After Definition a time plan is made (implying costs) and the actual implementation can commence.
Once implementation completes the development result is verified and put into use – ideally on time and on budget. Or, as a simplified flow chart:
As we all know this approach does not work all to well for all projects.
Why is that?
Think of a project as a set of design decisions and work packages that have some interdependence, or simpler as a sequence of N work packages, where a single work package is always assumed to be doable by your average developer in one day.

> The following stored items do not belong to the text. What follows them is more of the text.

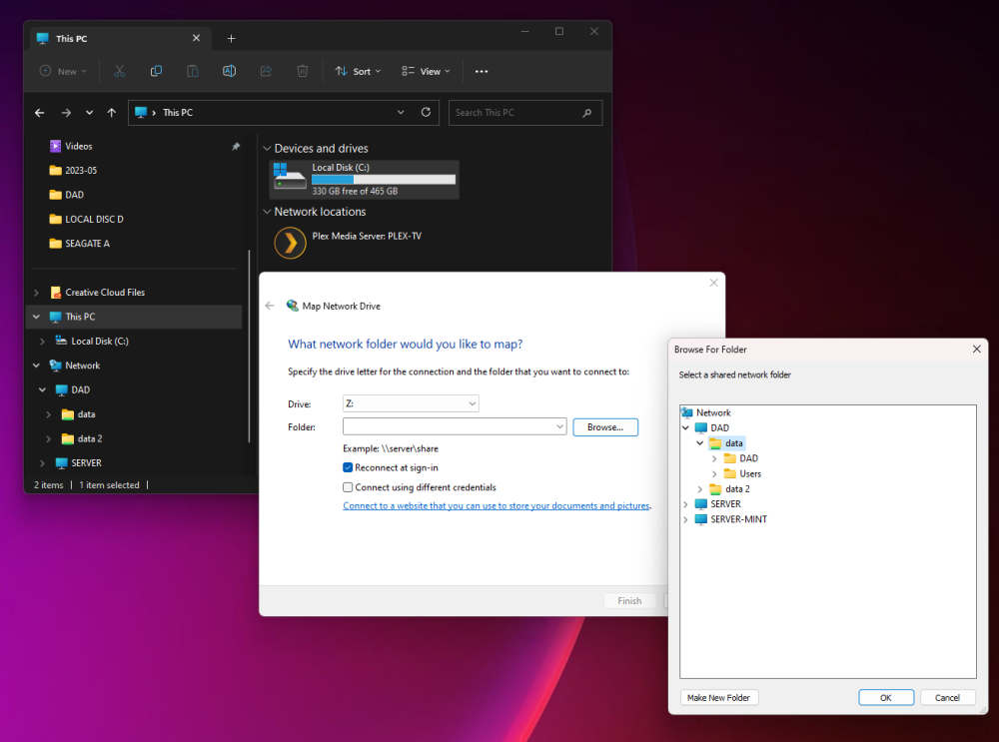Open link to connect to a website
This screenshot has width=999, height=742.
[x=497, y=505]
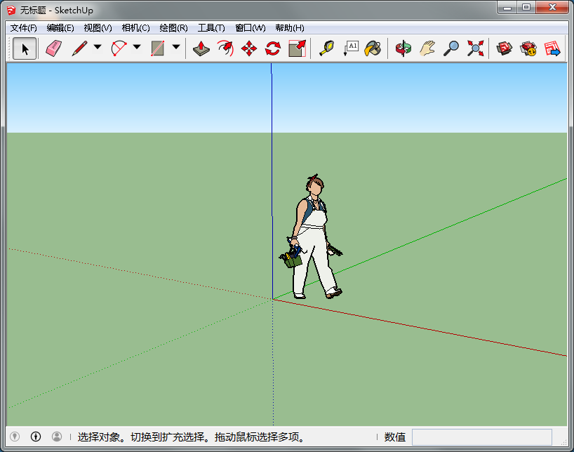Select the arrow Select tool
Viewport: 574px width, 452px height.
(25, 48)

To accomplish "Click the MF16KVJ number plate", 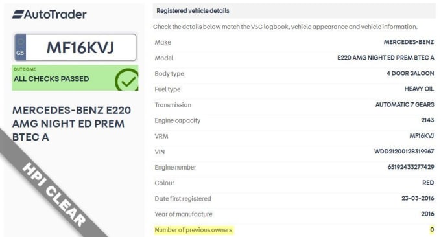I will (x=75, y=47).
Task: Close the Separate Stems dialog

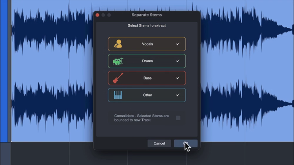Action: pos(98,15)
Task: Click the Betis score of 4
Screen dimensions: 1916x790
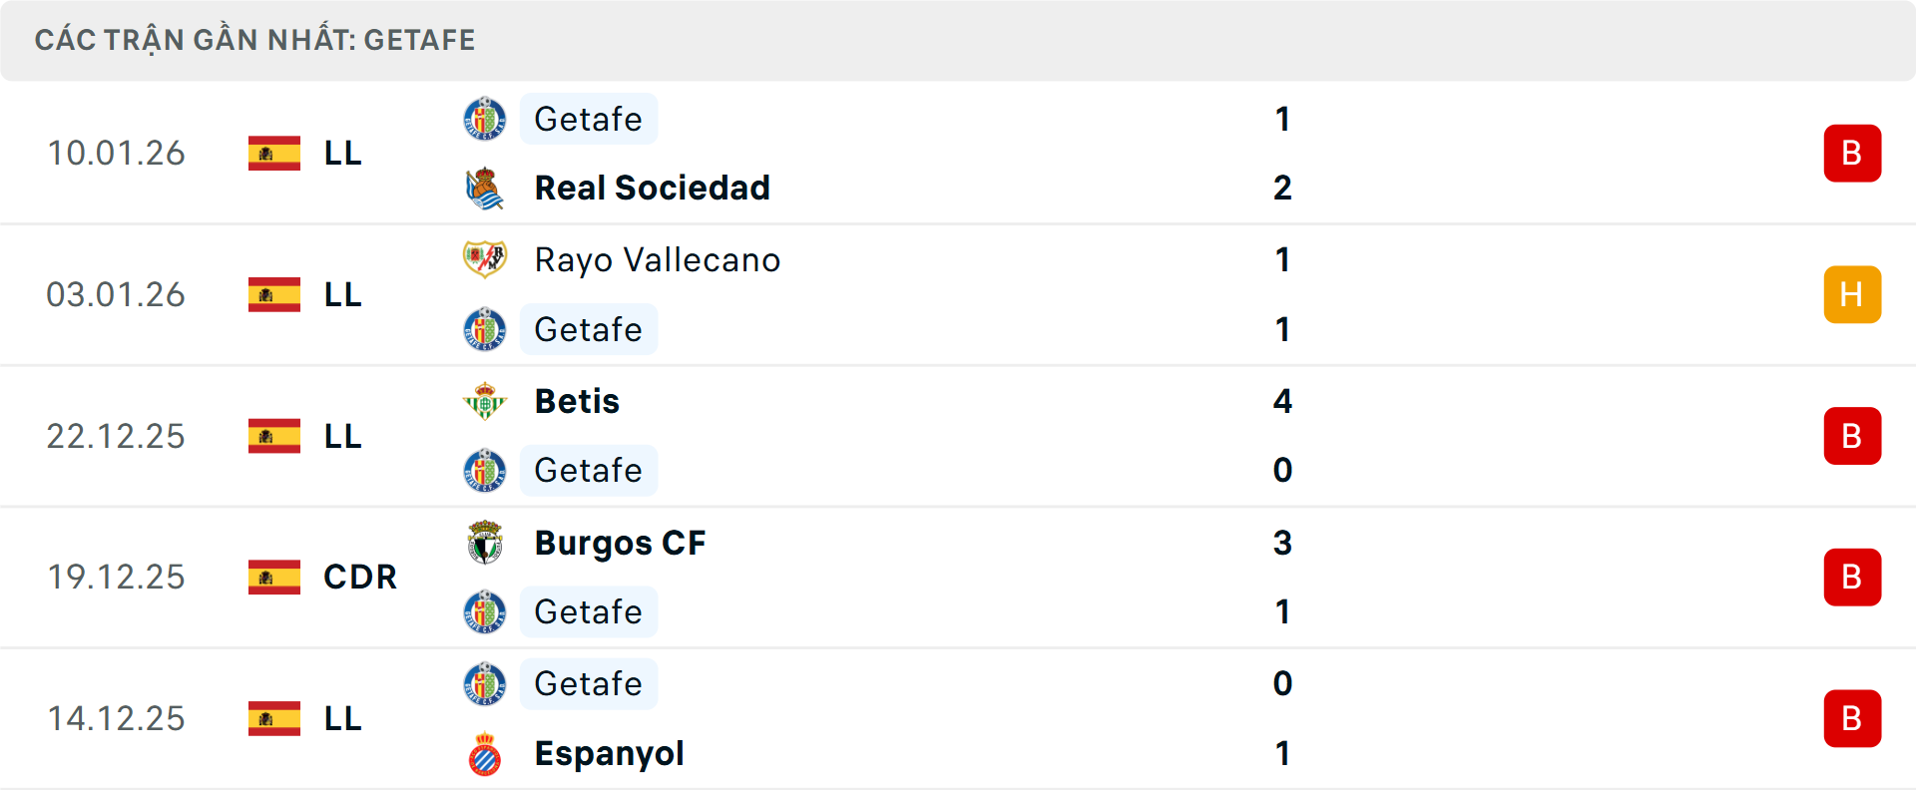Action: click(x=1282, y=401)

So, effectively, there is some prophecy, N steps deep, that after step X all prerequisites for step X+1 are fulfilled and that after step N the specification is implemented.
For very simple tasks, or tasks that have been done many times, the average probability of failure, that is, that the invariant above does not hold can be sufficiently small so that some simple measures like adding extra time buffers will make sure things still work out overall.
In software projects, in particular those that are not highly repetitive (think non-maintenance development projects), we typically find lots of non-repetitive tasks mixed with use of new technologies and designs that are implemented for the first time. In a situation like that, the probability of any sort of accurate project prediction from the start decreases rapidly with the “depth” of planning.
There are ways to counter this risk. Most notably by continuously validating progress and adapting planning in short iterations, for example in the form of a Scrum managed process.
While that sounds that we are discussing opposing, alternative process approaches, each having a sweet spot at some different point on the scale of project complexity, that is not so.
Execute Parallel Waterfalls
In fact: The gist of this post is that an agile process like Scrum is best run when considering it a parallel execution of multiple smaller waterfall projects.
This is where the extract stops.